How does Elster avoid the problem that if you have a toolbox of explanations that you can select from to explain anything, you actually aren’t explaining anything?
On pages 16-20 of Explaining Social Behaviour: More Nuts and Bolts for the Social Sciences, Elster argues that one should refute rival explanations and show that additional (preferably novel) corollaries of the invoked explanation are observed. “These two criteria – refuting the most plausible alternatives and generating novel facts – are decisive for the credibility of an explanation.”
Sorry, I don’t remember his views of these important issues. I agree that there is a massive risk that the explanations you give using these proverbs will be Just so-stories. I seem to recall that Elster is quite positive to these proverbs—that they somehow express “folk wisdom”—but I think that one should be quite suspicious of them. They are very often used as facile just-so stories and semantic stopsigns (thanks, polymathwannabe, for the term) to comfort your own prejudices , even though they perhaps need not be (Elster uses lots of examples from French essayists as La Rouchefoucauld and Montaigne, who arguably used them in an unusually interesting and thought-provoking way).
Good post. Jon Elster (whose works I much recommend; he has one book precisely on Sour Grapes) studies proverbs in his Alchemies of the Mind: Rationality and the Emotions.
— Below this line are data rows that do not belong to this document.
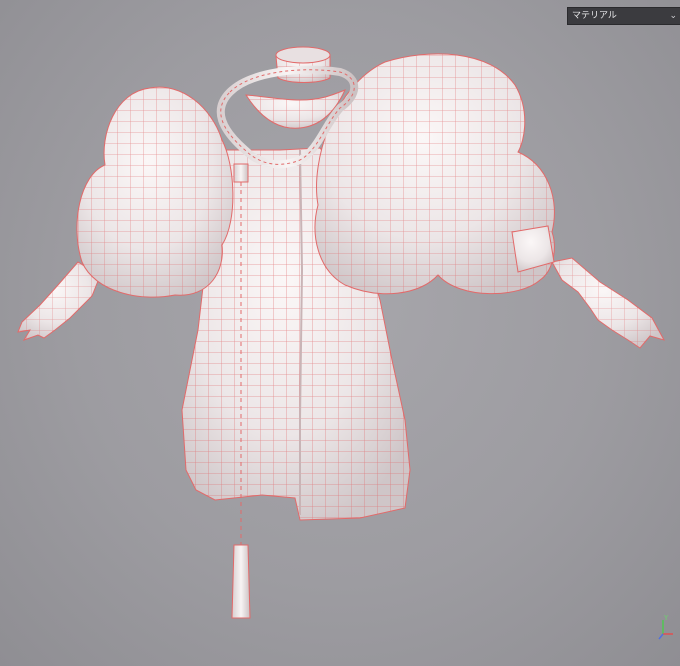 Image resolution: width=680 pixels, height=666 pixels. What do you see at coordinates (624, 16) in the screenshot?
I see `material-dropdown: マテリアル ⌄` at bounding box center [624, 16].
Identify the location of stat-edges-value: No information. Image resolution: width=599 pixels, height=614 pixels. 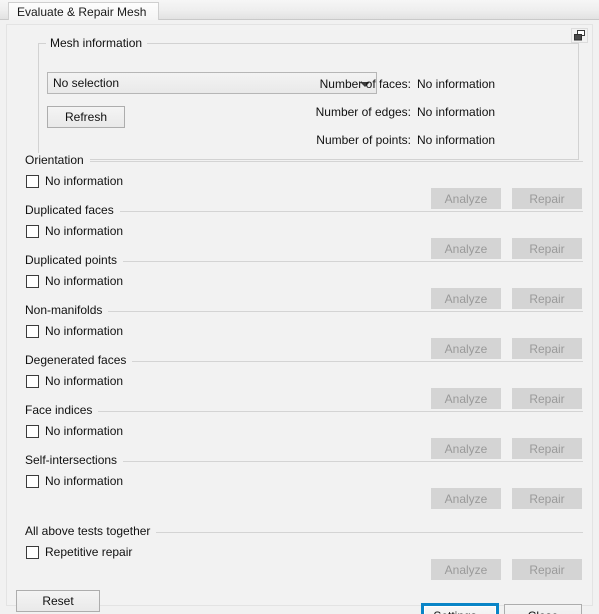
(456, 112).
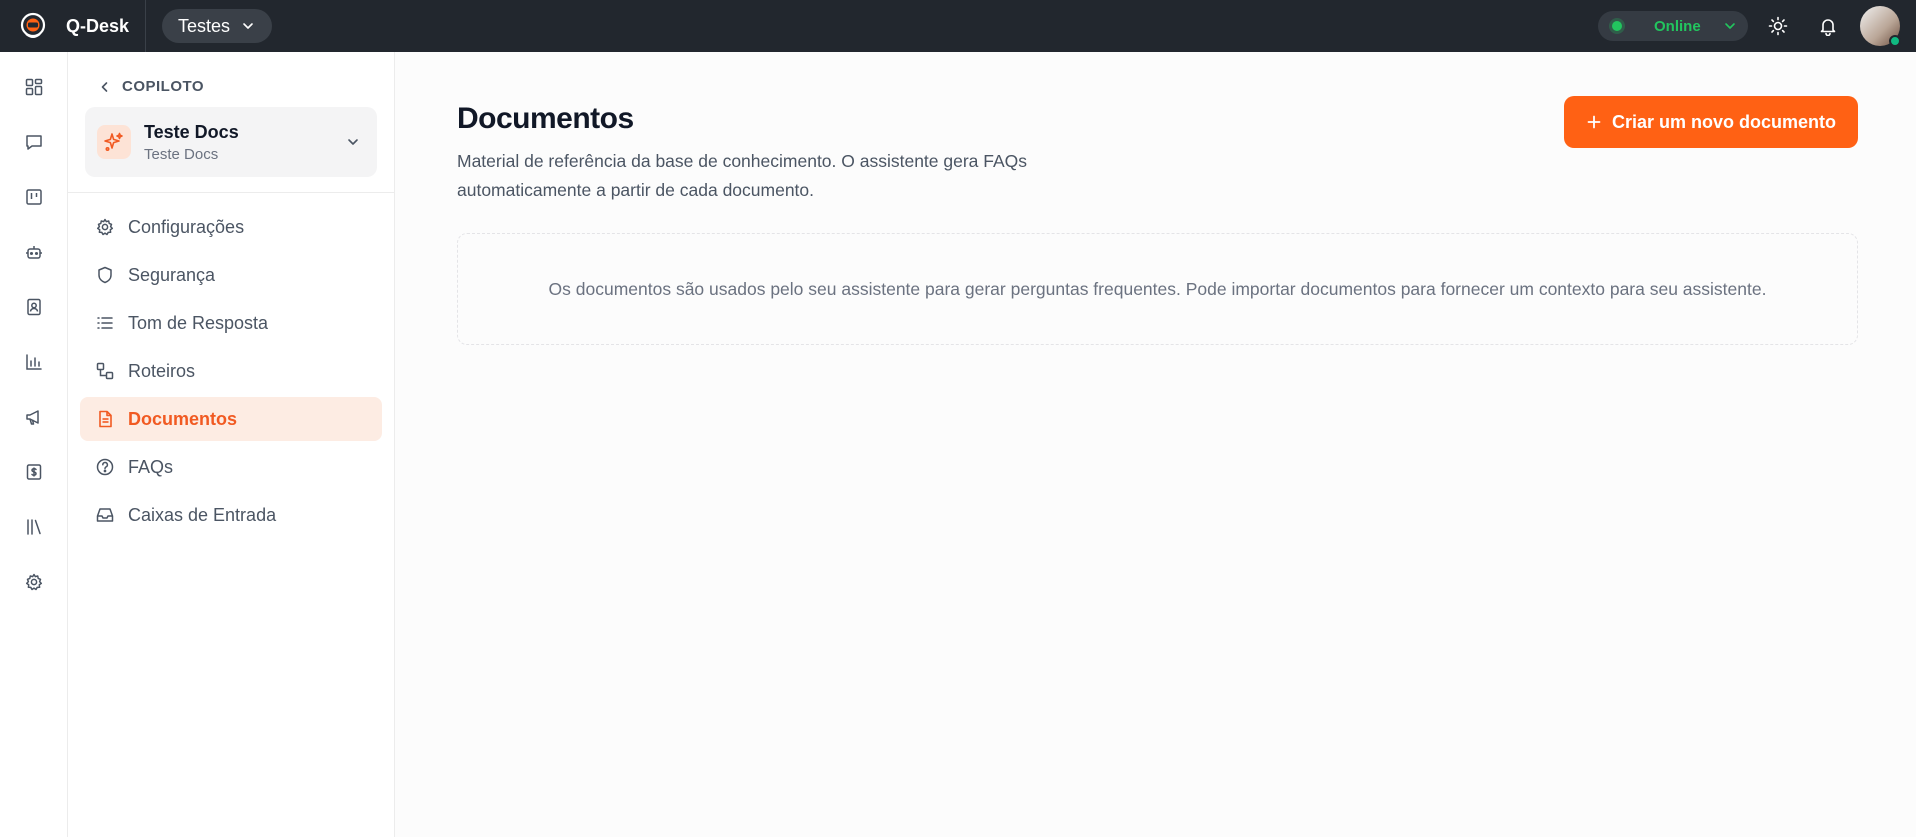 The width and height of the screenshot is (1916, 837). I want to click on page-title: Documentos, so click(546, 118).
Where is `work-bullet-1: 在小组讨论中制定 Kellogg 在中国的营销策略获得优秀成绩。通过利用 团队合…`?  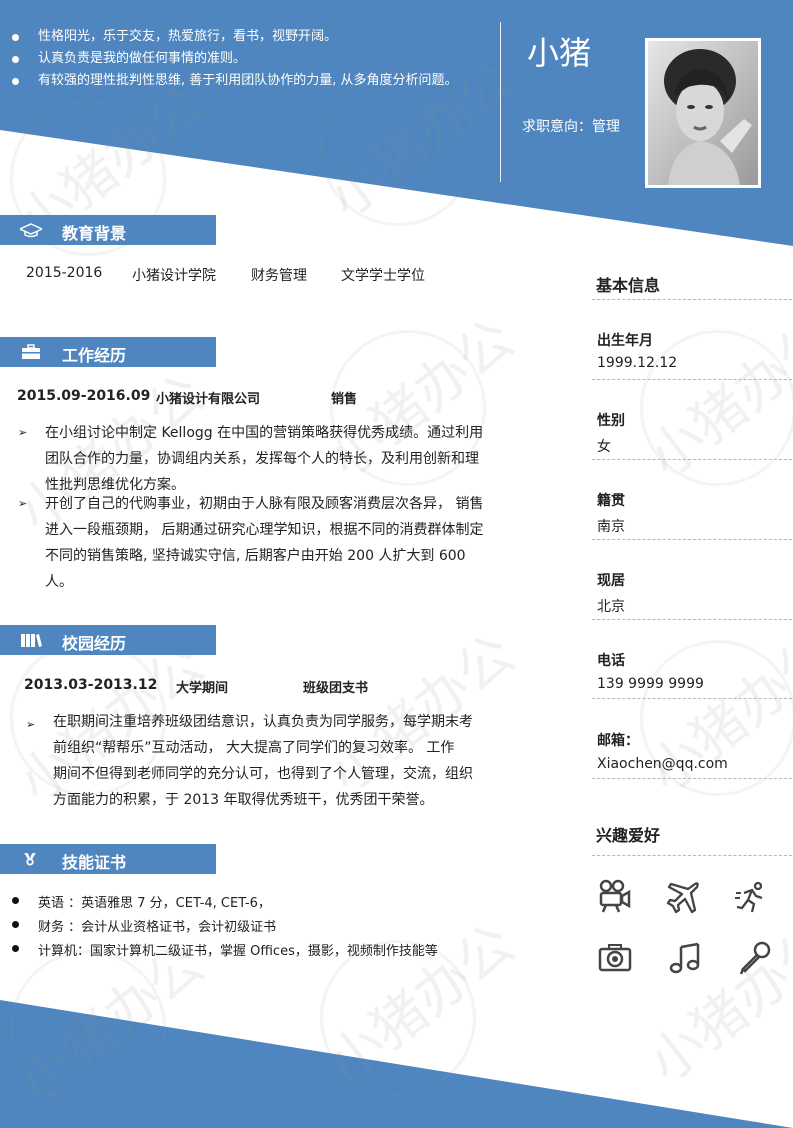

He notes that there are many contrary proverbs (i.e. of the form “Every S is P” and “No S is P.”) such as “out of sight, out of mind” and “absence makes the heart grow fonder” and “opposites attract” and “like attracts like”. Elster argues, if I remember correctly, that these denote different mechanisms. According to this analysis, there would be one mechanism that goes from absence via say more loneliness to more love, whereas there is another that goes from absence to greater possibilities of meeting someone else to less love. Which one is the strongest in any individual case depends on various other factors.
If you’re interested in this, I’d recommend reading those parts of Elster’s book. In any case, I think that there is a lot to your analysis. Many of these proverbs are essentially devices to stop thinking (there is a LW term for this, right?). Rather than trying to weigh pros and cons people make themselves and others stop thinking by dropping a proverb. Many of them rhyme as well, which increases their effect.
http://lesswrong.com/lw/it/semantic_stopsigns/
Ah, that’s good to know. Thanks for the suggestion!
How does Elster avoid the problem that if you have a toolbox of explanations that you can select from to explain anything, you actually aren’t explaining anything? In extracts from his works online, I didn’t see him considering the question of how to determine which explanation is actually true. It isn’t addressed in the Wikipedia article you cited (btw, you need to escape the parentheses in its title for the link to work). The Hedström and Ylikoski paper that it cites only suggests simulating a proposed mechanism and seeing if it generates the observed phenomenon.
Or more shortly, how are true stories to be distinguished from Just-So stories?
On pages 16-20 of Explaining Social Behaviour: More Nuts and Bolts for the Social Sciences, Elster argues that one should refute rival explanations and show that additional (preferably novel) corollaries of the invoked explanation are observed. “These two criteria – refuting the most plausible alternatives and generating novel facts – are decisive for the credibility of an explanation.”
Sorry, I don’t remember his views of these important issues. I agree that there is a massive risk that the explanations you give using these proverbs will be Just so-stories. I seem to recall that Elster is quite positive to these proverbs—that they somehow express “folk wisdom”—but I think that one should be quite suspicious of them. They are very often used as facile just-so stories and semantic stopsigns (thanks, polymathwannabe, for the term) to comfort your own prejudices , even though they perhaps need not be (Elster uses lots of examples from French essayists as La Rouchefoucauld and Montaigne, who arguably used them in an unusually interesting and thought-provoking way).